• [Document section]:

----------

If the point-of-attack defense isn’t completely locked in, well, it’s going to be a layup line for Williams (66.2 FG% at the rim), especially when Dallas Walton (43 3PA) can space to the corner and keep the defensive center out of the paint.
Wake Forest hammered this two-man action with Williams and LaRavia late in the game at Duke.
Banchero is huge, but he’s also a fluid lateral athlete, which helps him as a switch defender vs. smaller players. Williams is different, though. Once again, Williams — who gets to gather some steam with a (really) high screen from LaRavia — turns the corner on Banchero’s switch and pressures the rim.
Possessions like this — with little ball/player movement — may seem drab in terms of aesthetics; however, it’s effective basketball. In a leverage situation, it’s golden. This keeps the ball in the hands of your two best players, thus reducing turnover risk and forces defenses to make hard decisions.
It’s also a pathway for getting to the free throw line. Williams has drawn 5.3 fouls per 40 minutes this season, according to KenPom. LaRavia sits at 4.6 fouls drawn per 40 minutes. For a team that ranks No. 130 nationally in free throw attempt rate, they’re the only two guys in Wake Forest’s rotation drawing above 3.5 fouls per 40 minutes.
Here’s another high ball screen for Williams; UNC is caught in between coverages, which frees LaRavia on the short roll.
(Outside of Banchero, LaRavia is the ACC’s top offensive target at the nail — working around the free throw line in the middle of the floor. Virginia’s Jayden Gardner is up there, too. PJ Hall of Clemson and Virginia Tech’s Justyn Mutts deserve a nod as well.)
Jake LaRavia Leads The Dance
Wake Forest’s spread pick-and-roll offense flows through Williams as the primary ball handler. Williamson was the team’s top screen-roll creator last season (1.01 points per possession), but he’s moved to a secondary role, where he’s been quite good. Less usage, higher efficiency.
Carter Whitt has also taken on a lesser role, although his on-ball usage in the 2020-21 season is tricky to evaluate, just given the less-than-deal circumstances of that season. (The 2022-23 season could be more of a hinge point for Whitt’s development.)
LaRavia is featured more in post-up/isolations or as a screener for Williams. However, LaRavia gets his share of pick-and-roll creation, too.
While he may not have the speed to reliably turn the corner, LaRavia can use his size and feel to crack the defense off a ball screen.
LaRavia has a Villanova-like style for live-dribble creation in the middle of the floor. Inspired by NBA great Charles Barkley, this tactic, which can be referred to as a “Barkley,” essentially boils down to dribble-drive turning into a post-up.
This is a great way to create passing opportunities. LaRavia can scan the floor from the live-dribble post-up and pick out shooters. He can also look to score, which is what happens here vs. a switch with Miami center Sam Waardenburg.
Those big-big (4-5) pick-and-rolls with LaRavia are tough to cover. It’s a way to create a mismatch with an opposing center on LaRavia.

----------

• [Records]:

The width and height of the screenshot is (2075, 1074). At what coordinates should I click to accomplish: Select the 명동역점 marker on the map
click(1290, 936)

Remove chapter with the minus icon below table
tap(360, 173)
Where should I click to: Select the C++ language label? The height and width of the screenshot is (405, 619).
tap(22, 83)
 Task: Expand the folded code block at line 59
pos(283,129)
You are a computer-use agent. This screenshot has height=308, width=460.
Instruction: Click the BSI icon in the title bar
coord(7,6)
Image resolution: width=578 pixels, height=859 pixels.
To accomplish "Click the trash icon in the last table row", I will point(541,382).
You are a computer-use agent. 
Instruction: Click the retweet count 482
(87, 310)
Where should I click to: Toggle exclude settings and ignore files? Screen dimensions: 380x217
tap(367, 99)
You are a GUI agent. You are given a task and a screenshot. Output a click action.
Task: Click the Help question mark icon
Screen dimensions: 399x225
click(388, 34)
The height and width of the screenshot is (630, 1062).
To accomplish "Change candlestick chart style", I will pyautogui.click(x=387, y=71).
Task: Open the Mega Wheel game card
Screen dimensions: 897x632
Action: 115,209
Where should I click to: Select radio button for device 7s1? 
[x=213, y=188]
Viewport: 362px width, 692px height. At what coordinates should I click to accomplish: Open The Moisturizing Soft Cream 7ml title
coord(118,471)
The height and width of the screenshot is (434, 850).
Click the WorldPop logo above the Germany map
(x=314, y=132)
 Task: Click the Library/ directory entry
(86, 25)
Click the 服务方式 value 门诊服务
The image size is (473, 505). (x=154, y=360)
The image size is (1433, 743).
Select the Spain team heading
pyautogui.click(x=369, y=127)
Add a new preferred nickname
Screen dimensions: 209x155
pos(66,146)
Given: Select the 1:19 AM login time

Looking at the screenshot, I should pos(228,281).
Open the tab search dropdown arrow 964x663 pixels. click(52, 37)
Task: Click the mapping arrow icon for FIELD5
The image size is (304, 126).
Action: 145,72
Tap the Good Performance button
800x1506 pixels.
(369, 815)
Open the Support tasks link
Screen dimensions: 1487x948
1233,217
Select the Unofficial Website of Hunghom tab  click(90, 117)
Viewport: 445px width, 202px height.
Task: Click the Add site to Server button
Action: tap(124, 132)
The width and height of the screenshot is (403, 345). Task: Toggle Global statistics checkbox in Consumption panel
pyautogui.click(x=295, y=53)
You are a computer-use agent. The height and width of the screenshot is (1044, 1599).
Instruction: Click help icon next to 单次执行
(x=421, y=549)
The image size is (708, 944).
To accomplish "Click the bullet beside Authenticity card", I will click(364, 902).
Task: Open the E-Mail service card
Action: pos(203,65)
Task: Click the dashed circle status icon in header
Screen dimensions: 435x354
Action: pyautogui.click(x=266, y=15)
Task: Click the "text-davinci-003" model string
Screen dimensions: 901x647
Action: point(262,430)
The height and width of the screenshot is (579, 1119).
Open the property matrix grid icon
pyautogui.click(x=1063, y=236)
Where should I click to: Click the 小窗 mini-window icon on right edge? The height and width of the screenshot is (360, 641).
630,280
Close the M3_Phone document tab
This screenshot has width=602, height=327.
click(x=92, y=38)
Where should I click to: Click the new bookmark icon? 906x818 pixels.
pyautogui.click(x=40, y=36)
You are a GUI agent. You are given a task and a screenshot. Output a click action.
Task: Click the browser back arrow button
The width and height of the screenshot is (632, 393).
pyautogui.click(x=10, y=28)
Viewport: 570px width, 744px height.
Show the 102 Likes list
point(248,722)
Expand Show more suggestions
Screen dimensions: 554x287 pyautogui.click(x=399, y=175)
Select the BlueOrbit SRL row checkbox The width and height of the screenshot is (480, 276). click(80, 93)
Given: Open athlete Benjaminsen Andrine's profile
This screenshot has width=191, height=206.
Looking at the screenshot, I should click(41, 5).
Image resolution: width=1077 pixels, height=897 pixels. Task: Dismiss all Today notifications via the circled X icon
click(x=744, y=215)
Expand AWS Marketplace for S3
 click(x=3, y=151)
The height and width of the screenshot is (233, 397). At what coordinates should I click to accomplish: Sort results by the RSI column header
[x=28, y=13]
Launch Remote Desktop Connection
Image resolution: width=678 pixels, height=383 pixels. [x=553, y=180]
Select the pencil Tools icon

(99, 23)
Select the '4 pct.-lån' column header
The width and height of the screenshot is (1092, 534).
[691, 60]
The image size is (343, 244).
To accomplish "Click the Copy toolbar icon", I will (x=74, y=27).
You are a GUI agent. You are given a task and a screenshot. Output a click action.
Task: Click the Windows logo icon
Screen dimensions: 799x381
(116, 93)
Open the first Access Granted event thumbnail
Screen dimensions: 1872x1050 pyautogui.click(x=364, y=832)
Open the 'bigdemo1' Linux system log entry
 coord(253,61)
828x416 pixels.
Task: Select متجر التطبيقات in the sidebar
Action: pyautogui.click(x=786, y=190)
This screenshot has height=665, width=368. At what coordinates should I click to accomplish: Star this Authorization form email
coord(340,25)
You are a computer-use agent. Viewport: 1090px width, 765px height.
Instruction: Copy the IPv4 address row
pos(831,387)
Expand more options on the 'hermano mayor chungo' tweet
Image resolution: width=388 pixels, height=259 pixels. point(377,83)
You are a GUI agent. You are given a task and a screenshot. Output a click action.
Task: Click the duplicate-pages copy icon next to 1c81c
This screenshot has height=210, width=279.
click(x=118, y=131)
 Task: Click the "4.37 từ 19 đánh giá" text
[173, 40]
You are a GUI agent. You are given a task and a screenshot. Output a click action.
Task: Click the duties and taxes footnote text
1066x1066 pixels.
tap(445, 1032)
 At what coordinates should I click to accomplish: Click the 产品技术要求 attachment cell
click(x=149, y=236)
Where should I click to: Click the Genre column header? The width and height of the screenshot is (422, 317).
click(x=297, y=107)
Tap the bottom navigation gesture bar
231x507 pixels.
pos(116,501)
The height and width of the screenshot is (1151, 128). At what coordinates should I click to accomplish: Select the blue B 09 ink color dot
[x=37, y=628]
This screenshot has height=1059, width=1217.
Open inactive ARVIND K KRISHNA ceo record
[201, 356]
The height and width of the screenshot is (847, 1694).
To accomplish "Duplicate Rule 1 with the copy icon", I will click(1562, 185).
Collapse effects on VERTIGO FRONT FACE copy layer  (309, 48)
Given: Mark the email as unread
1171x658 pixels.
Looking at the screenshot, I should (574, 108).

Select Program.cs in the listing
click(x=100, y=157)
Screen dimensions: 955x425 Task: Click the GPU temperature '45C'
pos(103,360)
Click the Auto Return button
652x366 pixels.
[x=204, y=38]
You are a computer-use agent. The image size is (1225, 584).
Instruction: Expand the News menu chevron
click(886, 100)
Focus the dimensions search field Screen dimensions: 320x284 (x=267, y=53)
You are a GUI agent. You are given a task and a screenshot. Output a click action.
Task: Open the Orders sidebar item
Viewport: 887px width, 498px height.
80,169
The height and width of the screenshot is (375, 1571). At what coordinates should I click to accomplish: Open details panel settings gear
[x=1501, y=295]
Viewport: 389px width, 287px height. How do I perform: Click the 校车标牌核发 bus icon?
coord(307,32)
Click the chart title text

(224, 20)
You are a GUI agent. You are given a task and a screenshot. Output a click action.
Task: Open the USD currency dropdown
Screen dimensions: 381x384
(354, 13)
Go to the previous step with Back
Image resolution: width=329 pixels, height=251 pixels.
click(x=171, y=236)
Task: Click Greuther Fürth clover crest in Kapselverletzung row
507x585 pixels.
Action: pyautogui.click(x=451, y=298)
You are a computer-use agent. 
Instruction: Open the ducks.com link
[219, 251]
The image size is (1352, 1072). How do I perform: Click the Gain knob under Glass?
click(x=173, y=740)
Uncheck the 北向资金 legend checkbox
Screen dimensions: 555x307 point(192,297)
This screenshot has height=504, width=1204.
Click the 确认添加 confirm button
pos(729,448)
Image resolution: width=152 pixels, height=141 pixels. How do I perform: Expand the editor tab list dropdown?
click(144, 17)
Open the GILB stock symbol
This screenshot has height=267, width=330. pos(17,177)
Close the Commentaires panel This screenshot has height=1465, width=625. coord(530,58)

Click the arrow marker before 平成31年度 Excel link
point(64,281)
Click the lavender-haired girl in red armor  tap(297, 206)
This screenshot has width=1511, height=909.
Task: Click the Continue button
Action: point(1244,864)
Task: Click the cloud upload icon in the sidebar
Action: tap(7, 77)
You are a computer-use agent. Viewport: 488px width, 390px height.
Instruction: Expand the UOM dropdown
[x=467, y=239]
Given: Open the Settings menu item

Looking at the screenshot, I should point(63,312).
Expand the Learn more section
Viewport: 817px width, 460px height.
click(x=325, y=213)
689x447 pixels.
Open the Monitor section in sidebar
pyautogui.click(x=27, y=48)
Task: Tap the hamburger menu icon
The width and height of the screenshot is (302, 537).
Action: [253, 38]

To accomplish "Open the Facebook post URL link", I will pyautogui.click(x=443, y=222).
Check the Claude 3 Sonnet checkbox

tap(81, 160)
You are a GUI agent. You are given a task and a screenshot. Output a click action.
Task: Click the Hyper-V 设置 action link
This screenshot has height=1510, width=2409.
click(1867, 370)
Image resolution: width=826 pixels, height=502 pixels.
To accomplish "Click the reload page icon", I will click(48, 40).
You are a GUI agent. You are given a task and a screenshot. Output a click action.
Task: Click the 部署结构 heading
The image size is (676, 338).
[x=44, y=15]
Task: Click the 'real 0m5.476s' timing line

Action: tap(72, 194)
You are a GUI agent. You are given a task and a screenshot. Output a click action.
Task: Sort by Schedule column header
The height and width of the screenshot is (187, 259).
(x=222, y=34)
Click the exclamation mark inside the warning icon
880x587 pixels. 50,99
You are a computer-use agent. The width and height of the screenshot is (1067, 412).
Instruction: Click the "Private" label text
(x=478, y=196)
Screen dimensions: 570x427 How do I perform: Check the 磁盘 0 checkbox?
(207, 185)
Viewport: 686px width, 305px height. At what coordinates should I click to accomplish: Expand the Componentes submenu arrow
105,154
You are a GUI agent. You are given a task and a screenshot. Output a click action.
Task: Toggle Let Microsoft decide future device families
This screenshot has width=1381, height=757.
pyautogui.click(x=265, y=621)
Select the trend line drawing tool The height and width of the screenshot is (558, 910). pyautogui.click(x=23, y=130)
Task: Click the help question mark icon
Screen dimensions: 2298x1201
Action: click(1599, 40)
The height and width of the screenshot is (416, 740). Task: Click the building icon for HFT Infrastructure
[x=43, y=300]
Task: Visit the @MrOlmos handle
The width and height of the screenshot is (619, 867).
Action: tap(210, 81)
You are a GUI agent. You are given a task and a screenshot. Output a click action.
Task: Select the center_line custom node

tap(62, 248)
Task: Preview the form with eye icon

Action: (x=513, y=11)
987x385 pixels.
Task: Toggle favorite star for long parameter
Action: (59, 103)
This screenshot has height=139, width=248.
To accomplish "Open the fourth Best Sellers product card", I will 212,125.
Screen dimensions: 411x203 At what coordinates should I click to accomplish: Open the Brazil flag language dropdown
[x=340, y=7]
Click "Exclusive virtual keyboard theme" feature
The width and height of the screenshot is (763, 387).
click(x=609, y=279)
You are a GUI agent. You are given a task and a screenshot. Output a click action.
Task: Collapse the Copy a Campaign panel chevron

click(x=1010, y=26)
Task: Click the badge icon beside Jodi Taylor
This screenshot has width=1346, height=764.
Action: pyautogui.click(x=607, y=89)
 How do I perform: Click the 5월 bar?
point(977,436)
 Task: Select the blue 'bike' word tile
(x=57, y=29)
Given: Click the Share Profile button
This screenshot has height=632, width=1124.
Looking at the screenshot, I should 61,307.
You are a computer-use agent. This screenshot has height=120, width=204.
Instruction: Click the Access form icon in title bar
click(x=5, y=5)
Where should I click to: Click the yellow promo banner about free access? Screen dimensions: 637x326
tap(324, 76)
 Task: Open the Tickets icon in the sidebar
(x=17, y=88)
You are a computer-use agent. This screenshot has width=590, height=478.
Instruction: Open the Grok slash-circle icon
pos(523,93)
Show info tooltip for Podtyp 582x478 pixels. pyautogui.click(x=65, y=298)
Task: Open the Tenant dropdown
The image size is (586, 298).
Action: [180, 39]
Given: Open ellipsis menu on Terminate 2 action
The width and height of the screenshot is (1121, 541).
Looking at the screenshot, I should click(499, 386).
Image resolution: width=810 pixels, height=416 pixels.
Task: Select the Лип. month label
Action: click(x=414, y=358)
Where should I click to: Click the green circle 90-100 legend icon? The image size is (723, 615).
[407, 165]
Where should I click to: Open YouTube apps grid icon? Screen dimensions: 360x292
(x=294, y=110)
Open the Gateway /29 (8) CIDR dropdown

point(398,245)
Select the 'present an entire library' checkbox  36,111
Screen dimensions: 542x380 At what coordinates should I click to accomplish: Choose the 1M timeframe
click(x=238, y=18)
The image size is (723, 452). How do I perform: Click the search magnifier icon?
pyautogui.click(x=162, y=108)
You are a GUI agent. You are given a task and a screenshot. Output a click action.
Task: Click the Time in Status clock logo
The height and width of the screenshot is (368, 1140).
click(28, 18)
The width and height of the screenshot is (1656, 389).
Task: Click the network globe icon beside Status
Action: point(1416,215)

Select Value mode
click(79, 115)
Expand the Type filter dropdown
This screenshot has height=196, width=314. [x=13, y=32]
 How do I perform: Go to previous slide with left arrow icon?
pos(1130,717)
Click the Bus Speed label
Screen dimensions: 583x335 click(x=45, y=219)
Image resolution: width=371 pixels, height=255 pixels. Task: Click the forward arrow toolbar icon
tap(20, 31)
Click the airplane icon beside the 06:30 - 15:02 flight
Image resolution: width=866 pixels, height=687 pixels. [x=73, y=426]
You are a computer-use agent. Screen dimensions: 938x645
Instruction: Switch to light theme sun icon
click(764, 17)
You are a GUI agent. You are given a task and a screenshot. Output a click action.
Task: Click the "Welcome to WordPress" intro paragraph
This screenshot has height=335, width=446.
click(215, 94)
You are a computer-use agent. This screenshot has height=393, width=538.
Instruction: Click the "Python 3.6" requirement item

----------

• [Tasks and exercises]:
- A) Duplicate the Wake Forest basketball analysis from "Banchero is huge, but" to "make hard decisions.".
- B) Answer these questions from the Wake Forest basketball analysis:
(i) What is Williams's field goal percentage at the rim?
(ii) How many fouls per 40 minutes has LaRavia drawn?
(iii) How many points per possession did Williamson produce as the team's top screen-roll creator last season?
- C) Carry the Wake Forest basketball analysis forward from its final sentence.

• [Results for each task]:
- A)
Banchero is huge, but he’s also a fluid lateral athlete, which helps him as a switch defender vs. smaller players. Williams is different, though. Once again, Williams — who gets to gather some steam with a (really) high screen from LaRavia — turns the corner on Banchero’s switch and pressures the rim.
Possessions like this — with little ball/player movement — may seem drab in terms of aesthetics; however, it’s effective basketball. In a leverage situation, it’s golden. This keeps the ball in the hands of your two best players, thus reducing turnover risk and forces defenses to make hard decisions.

- B)
(i) 66.2%
(ii) 4.6
(iii) 1.01

- C)
Wake Forest can also scramble the numbers around and generate just as many (if not more) concerns for a defense by using a guard to screen for LaRavia. Recently, the Demon Deacons have experimented more with 4-1 pick-and-roll: LaRavia as the ball handler and Williams or Williamson as the screener.
When opponents switch this big-guard pick-and-roll it allows LaRavia to go one-on-one vs. the opposing point guard. LaRavia can attack this size mismatch by looking for his own offense or working as a passing hub.
When the defense comes to double LaRavia in the post, it leaves shooters open on the perimeter.
When the screener is Williams, though, then Wake Forest can further invert the offense and allow its star point guard to isolate in the post. By the way, this is one of the most ridiculous post-up finishes all season. Williams is just an insanely good basketball player.
Once again, this is where the added spacing from a stretch-5, like Walton and Khadim Sy (37.8 3P%), really helps the cause.
During the 2021-22 season, Williams has shown an aptitude for looking for his own offense on the low block. The death of the post-up was largely overblown in basketball circles. Teams may post-up with less frequency; however, that selectiveness shouldn’t be mistaken for an outward rejection of the post.
Obviously, spread pick-and-roll is the name of the game, but the post is still an excellent place to attack certain matchups.
Notre Dame sends a late double here, but it’s too late; Williams already has deep post position and pro-hops around Blake Wesley’s help.
Williams is a 6-foot-5, 210-pound point guard. He’s strong as hell and can physically overwhelm most guard-guard matchups in college basketball. This includes excellent perimeter defenders like Notre Dame’s Cormac Ryan and Virginia’s Reece Beekman, which I detailed after Wake Forest’s win in Charlottesville.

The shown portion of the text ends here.